Yavaş yavaş toparlanıyorum. Hemşirelerin yardımıyla biraz da olsa yürümeye ve bir şeyler yemeye başladım. Yediğim yemeklerin tadını almaya başladığımda öyle farklı geldi ki. Durumumu takip eden doktorlar beni her gün ziyarete gelip bir şeye ihtiyaç duyup duymadığımı soruyorlar.
Üzerimdeki gecelikten çok sıkıldım açıkçası. Şöyle sportif bir eşofman, tayt falan olsa ne kadar rahat ederdim. Tişört giymeyi bile çok özledim.

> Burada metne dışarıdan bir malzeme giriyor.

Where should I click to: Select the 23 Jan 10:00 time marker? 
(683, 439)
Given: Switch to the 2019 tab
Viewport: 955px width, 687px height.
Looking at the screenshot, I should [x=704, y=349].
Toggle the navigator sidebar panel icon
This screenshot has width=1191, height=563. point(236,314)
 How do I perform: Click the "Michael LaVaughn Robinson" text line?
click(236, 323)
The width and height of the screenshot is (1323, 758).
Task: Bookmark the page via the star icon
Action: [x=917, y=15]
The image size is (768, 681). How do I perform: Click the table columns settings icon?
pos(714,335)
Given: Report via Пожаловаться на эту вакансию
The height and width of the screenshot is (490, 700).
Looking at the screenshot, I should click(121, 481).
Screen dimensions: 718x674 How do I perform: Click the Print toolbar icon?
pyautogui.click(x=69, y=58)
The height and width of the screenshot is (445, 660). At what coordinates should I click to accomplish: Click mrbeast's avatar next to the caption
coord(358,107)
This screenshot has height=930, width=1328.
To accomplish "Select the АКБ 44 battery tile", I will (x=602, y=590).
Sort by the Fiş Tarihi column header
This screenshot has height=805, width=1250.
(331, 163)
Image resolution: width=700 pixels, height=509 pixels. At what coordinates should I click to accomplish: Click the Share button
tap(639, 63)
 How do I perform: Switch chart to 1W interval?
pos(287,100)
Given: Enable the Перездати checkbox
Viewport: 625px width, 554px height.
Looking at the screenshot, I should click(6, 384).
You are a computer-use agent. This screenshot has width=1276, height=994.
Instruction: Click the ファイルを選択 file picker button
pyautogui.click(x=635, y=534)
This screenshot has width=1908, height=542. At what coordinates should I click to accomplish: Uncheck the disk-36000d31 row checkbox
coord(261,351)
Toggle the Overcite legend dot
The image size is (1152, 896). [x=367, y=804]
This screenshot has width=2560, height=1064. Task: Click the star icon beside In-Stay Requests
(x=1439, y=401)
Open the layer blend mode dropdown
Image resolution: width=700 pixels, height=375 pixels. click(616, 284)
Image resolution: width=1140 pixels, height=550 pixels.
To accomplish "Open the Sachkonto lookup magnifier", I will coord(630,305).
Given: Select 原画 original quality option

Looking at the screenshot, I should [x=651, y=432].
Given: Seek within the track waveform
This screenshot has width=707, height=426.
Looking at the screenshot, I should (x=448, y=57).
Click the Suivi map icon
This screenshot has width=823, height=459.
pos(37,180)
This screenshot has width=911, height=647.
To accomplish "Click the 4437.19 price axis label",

Sıkıntıdan patlıyorum odada. Telefon ve internetin olmaması beni bunaltıyor. Ne bağımlıymışız ama? Bari bir televizyon olsaydı.
Şükür ki bu isteğim çok geçmeden yerine geldi. Odama tüplü ve siyah beyaz AEG marka bir televizyon geldi. Hapishanede gibiyim ama Küçük Ev ve Bonanza beni biraz da olsa neşelendirdi. Zaten tek kanal. Bazen televizyonda başbakanın konuşmasını izliyorum. Ekonomik buhranlardan ve hükümet politikalarından bahsederken nasıl da kendini dinleten bir konuşmaya sahip ya.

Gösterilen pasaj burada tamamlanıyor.